Despite the environmental effects of “super commutes,” climate-minded policymakers have paid it little attention. At the Global Climate Action Summit (GCAS) in San Francisco last week, Governor Jerry Brown signed an array of clean transportation bills, but speakers were almost silent on the issue of housing. Even as electric and hydrogen fuel-cell vehicles proliferate, California will still have to contend with this central issue: More sprawl equals more miles traveled, and more miles traveled equals more emissions.

There is a simple solution: More affordable housing close to employment centers. The Bay Area has performed particularly poorly on this count. Whereas most cities have added roughly one unit of housing for every two jobs added since 2010, the San Francisco–Oakland metropolitan area has added only one unit for every five jobs. Geography plays a role, but Seattle, a city with similar geographic constraints that is also experiencing a tech boom, added almost twice as many housing units over the same period. Even Portland added more units than the Bay Area, despite strict urban boundary laws and less than half the job growth.
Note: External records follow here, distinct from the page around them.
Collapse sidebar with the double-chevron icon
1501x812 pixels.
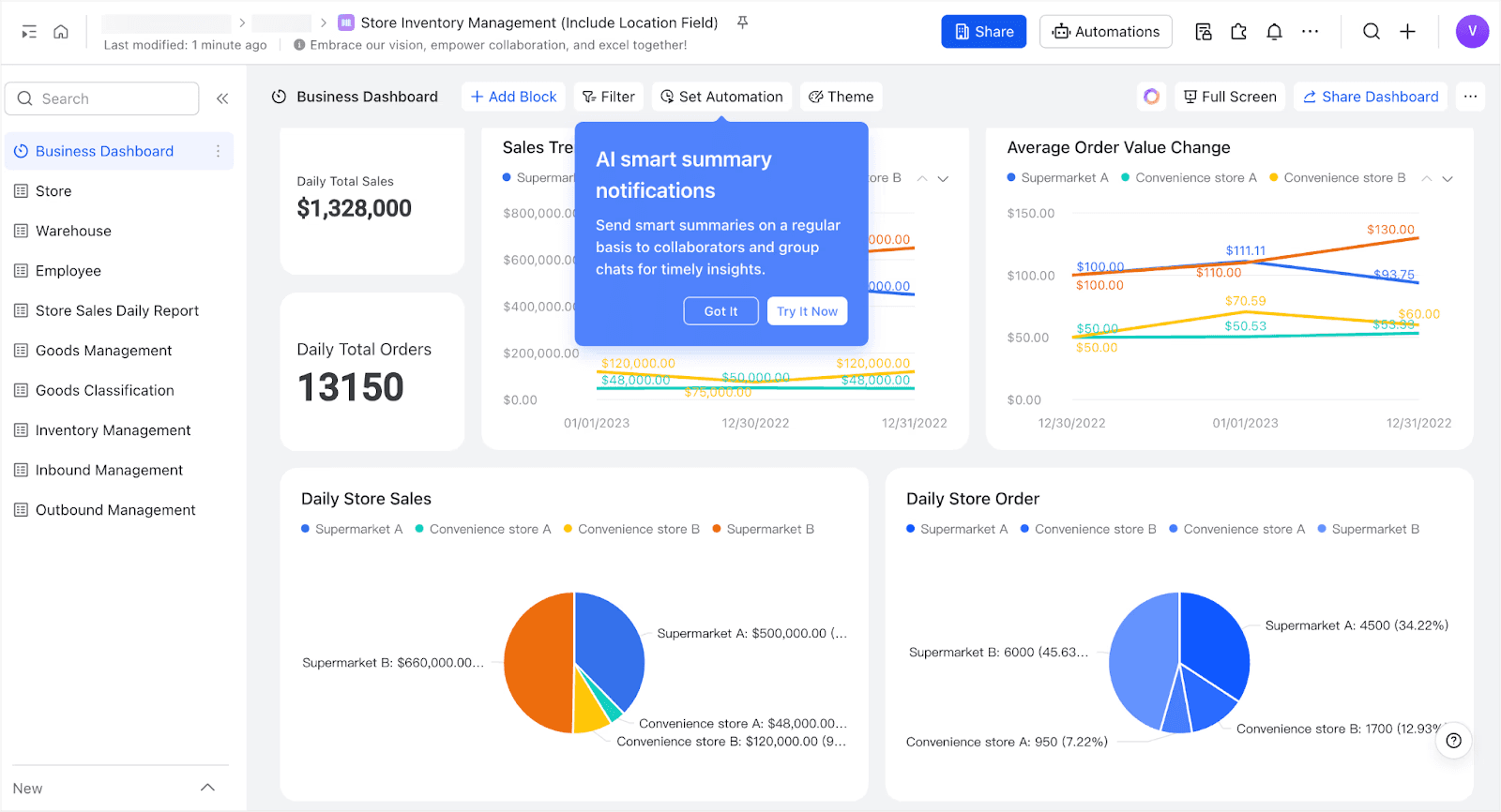point(222,98)
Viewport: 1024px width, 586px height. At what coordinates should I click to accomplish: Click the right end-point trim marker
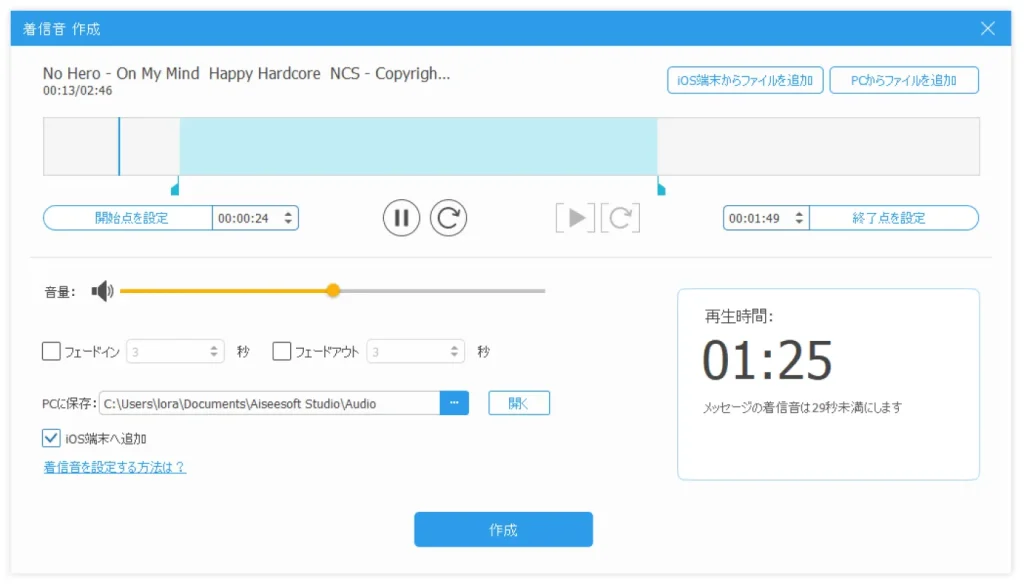(660, 187)
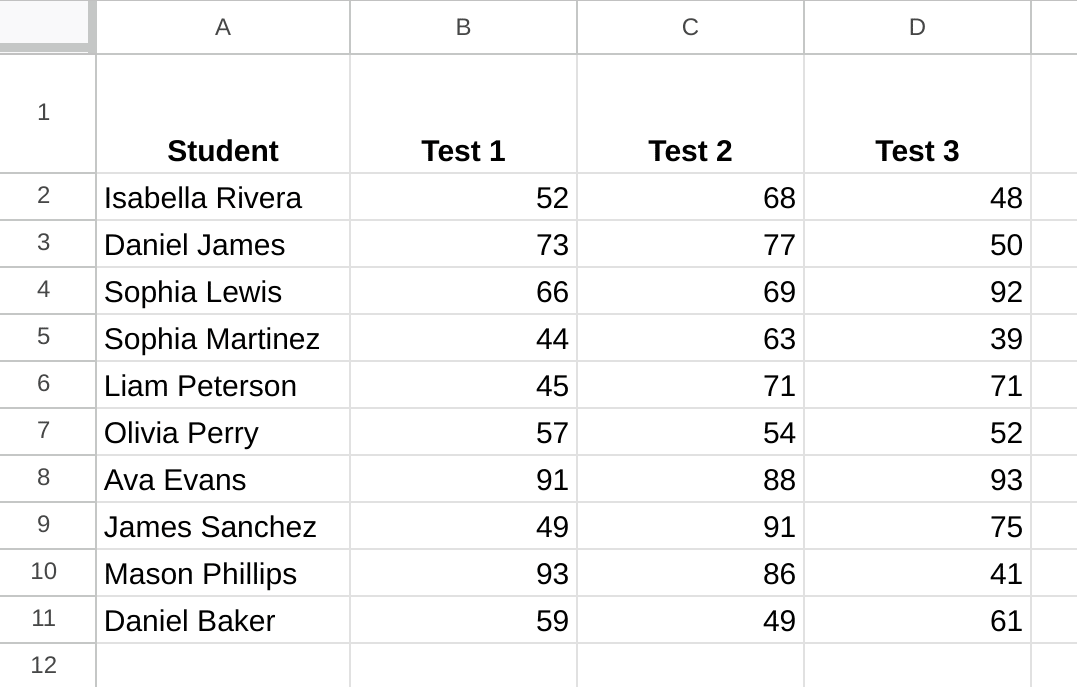The height and width of the screenshot is (687, 1077).
Task: Select the Isabella Rivera cell
Action: coord(223,197)
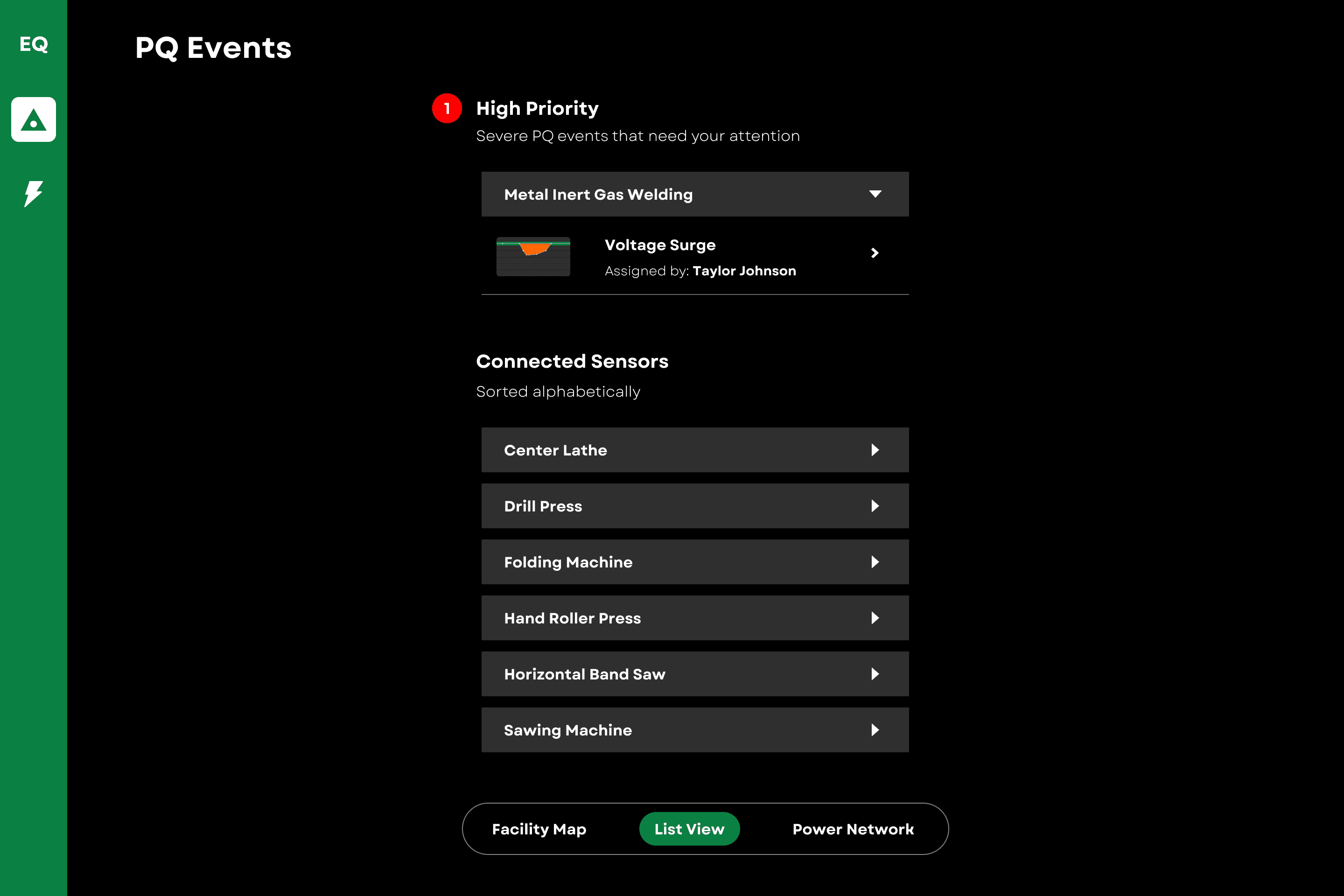
Task: Click the EQ logo in the green sidebar
Action: click(33, 45)
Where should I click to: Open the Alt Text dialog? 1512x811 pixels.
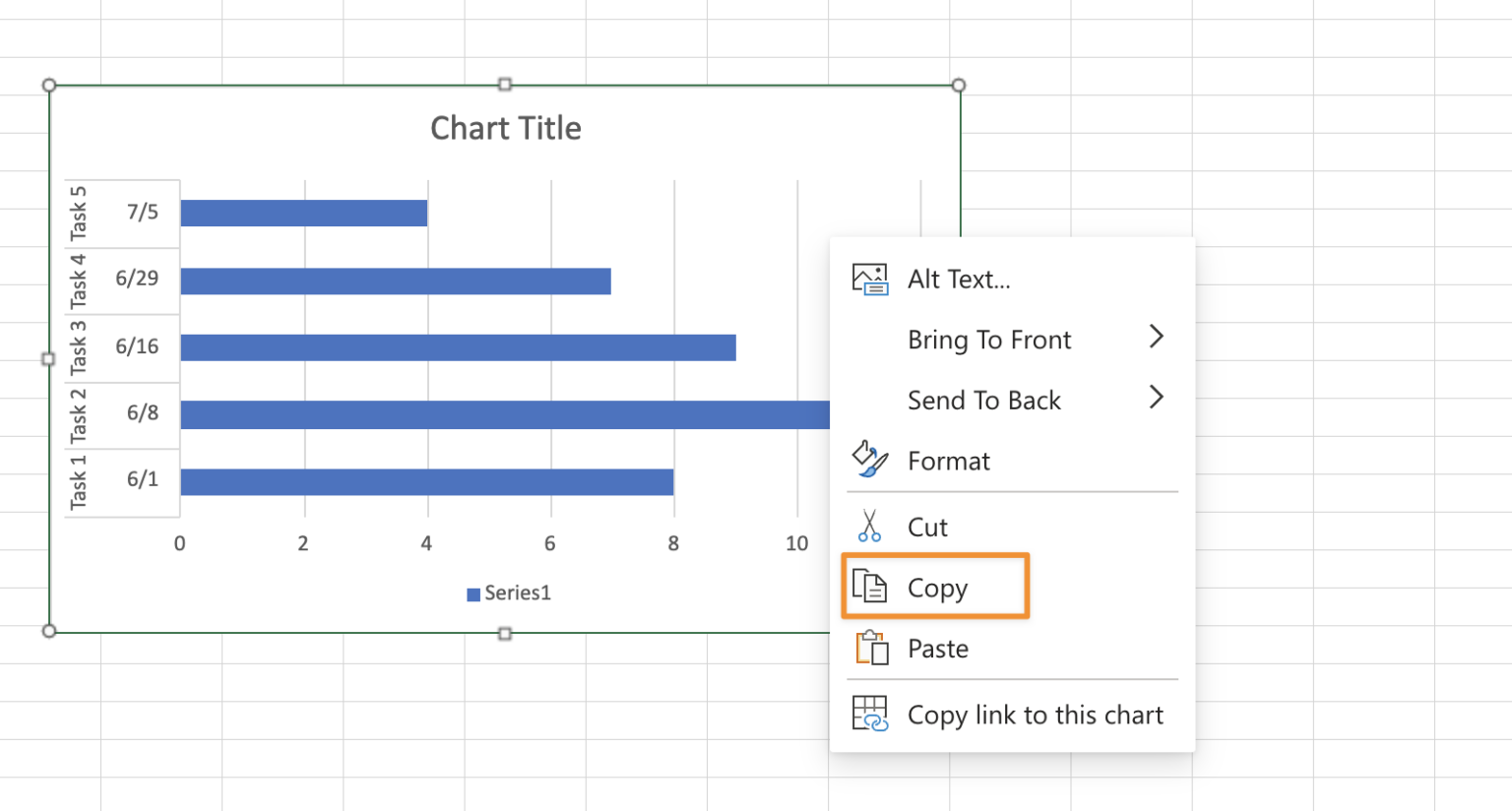click(x=958, y=279)
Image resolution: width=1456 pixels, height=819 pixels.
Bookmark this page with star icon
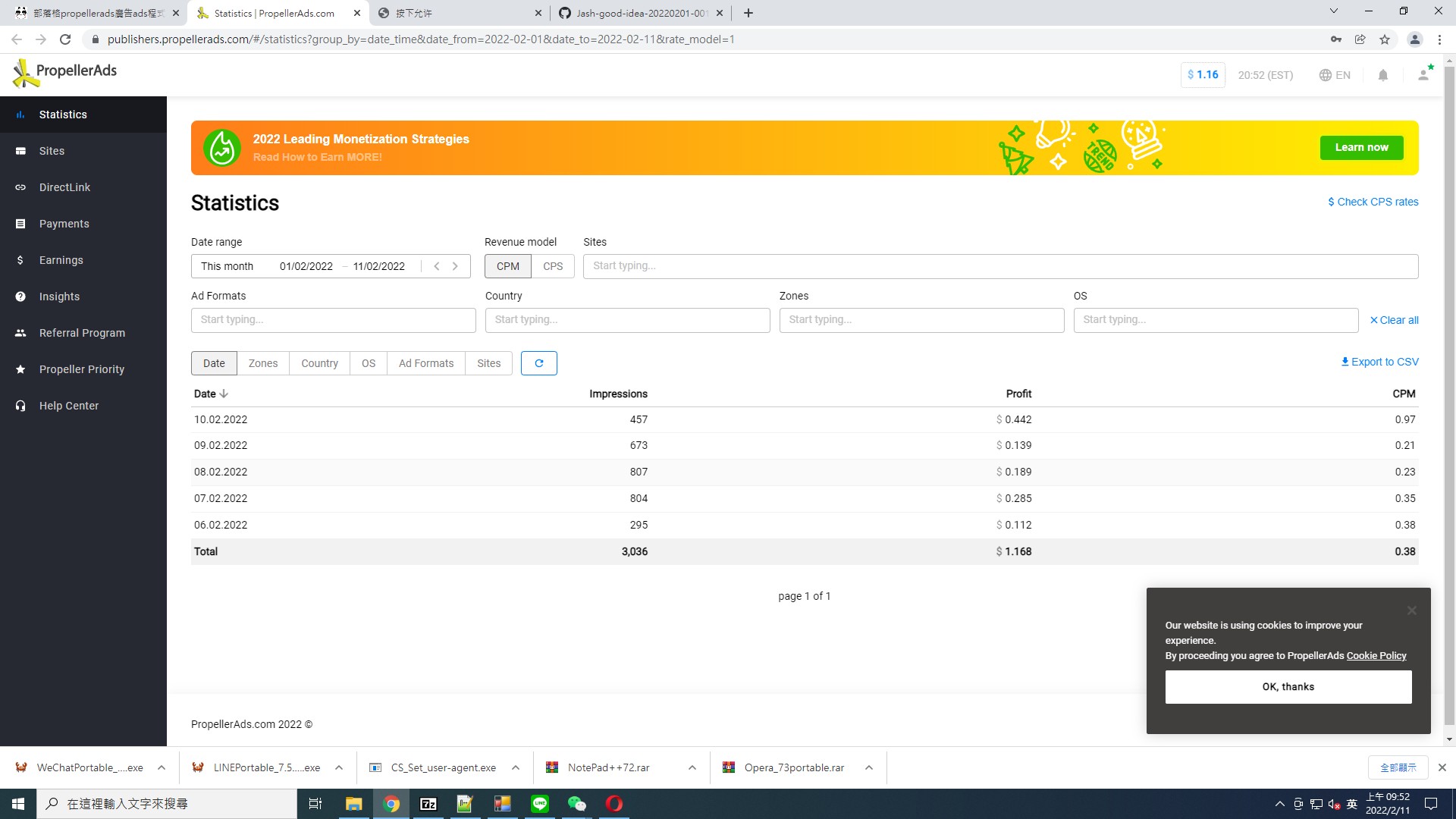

Much more important than geography is policy. The Bay Area was one of the first areas in the country to establish zoning regulations, often with an intent to exclude minorities and low-income families. To this day, local politicians continue to fight affordable housing projects and policies that could make a significant difference.

The bottom line: Any climate policy without housing policy remains incomplete. If no action is taken, the combination of AVs and continued housing pressure could erase many of the benefits gained from other clean transportation policies.

Gordon Bauer is a National Science Foundation Research Fellow in the Energy and Resources Group at UC Berkeley.